For a bit of fun, apply Post Office ethos to anything you do today. Toaster making toast? I don't think so. Bus taking you to work? Why not enjoy a day in Glasgow instead? That is, unless you work in Glasgow, in which case obviously, just enter another place name to taste. And so on. There are not huge numbers of options for simple pieces of post, sadly, but the Post Office will soon have seen the last of me. Though it is far more complicated I will be using a courier in future because if they say they will deliver it, they will. Some companies even give you the actual hour it will be delivered. The hour! Not the week or whether it will be delivered at all. The actual hour. And, when it gets to the other end, they bring it in if it is heavy. They are charming and friendly and that is because they see their job as a service, not some kind of mad lottery.

I actually do feel a lot better for that. But the question still remains -

WHERE IS OUR &*^%^$^&&*( PARCEL??

Sorry, I just have to add this - I posted this and then checked my inbox and there, proudly announcing itself as being from 'express parcelforce', was an email telling me when I need to post parcels for Christmas! What? With the service they give, I'm guessing that would have been last week!

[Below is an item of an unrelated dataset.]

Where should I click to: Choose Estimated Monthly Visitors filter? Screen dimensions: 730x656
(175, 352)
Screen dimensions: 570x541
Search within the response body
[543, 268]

Wednesday 21 November 2012

This hasn't been a good week, reading-wise!

I've been a bit grumpy this week. I have finally read every single Dorothy L Sayers book there is to read, including the later ones by Jill Paton Walsh, where she 'writes as' - and very well she does it too. So I was whiffling around in the Kindle list on Amazon trying to find something to read at bedtime (whinge about Kindle disadvantages to follow - keep reading) when for some stupid reason, I decided to buy an Agatha Christie. Yes, I know, I know, I don't know why I did it; it was getting late and I was weak. Anyway, I chose Elephants can remember or some such stupid title and started to read. It was an unusual experience - I know all the words were English, but they seemed to be in the wrong order. Poor old Agatha, she was clearly losing it at this point, but wasn't there an editor? Someone who should have told her that enough was enough, you are only a writer if what you write makes sense, dear. Go and have a nice lie down with a cup of tea and your medication. I gave up. I jumped to the end to find who dunnit but it was no surprise; I had the denouement sorted from about the third page.

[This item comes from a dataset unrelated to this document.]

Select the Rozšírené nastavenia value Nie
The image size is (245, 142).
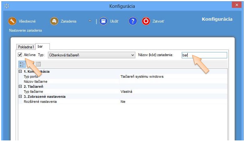point(123,102)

So, nothing daunted, I went back to Kindle pages to choose something else. A Ruth Rendell this time, Tigerlily's Orchids. I won't go into details, because I am still annoyed with myself for spending money on it, but this book is also a bit of a disgrace, an example of what happens when the writer is so famous that the editor doesn't do what's needed in the way of making sure that it makes sense, is interesting and has a plot. Also, Kindle - typos! My wordIdon'tthinkIhaveeverseensomanywordsruntogetherinonebookbefore.

So, yes, downside of Kindles. You can't read them in the bath. Forget the advert where the woman is floating in the pool reading her Kindle - the instructions are clear that you mustn't get them wet (or is that Mogwai?) or even near water. So I have to have a second book on the go, for bathtime reading.

So, later today I am hitting the bookshops, both new and second hand. I will have a riffle through and then buy or not as the case may be. And if I come across a sentence like this '"Elephant, chocolate, pencil," Ariadne Oliver expostulated grimly, "Whatever floats your anvil, Monsieur Poirot, and mind the weasel, it tends to roll up in August.",' I won't buy it.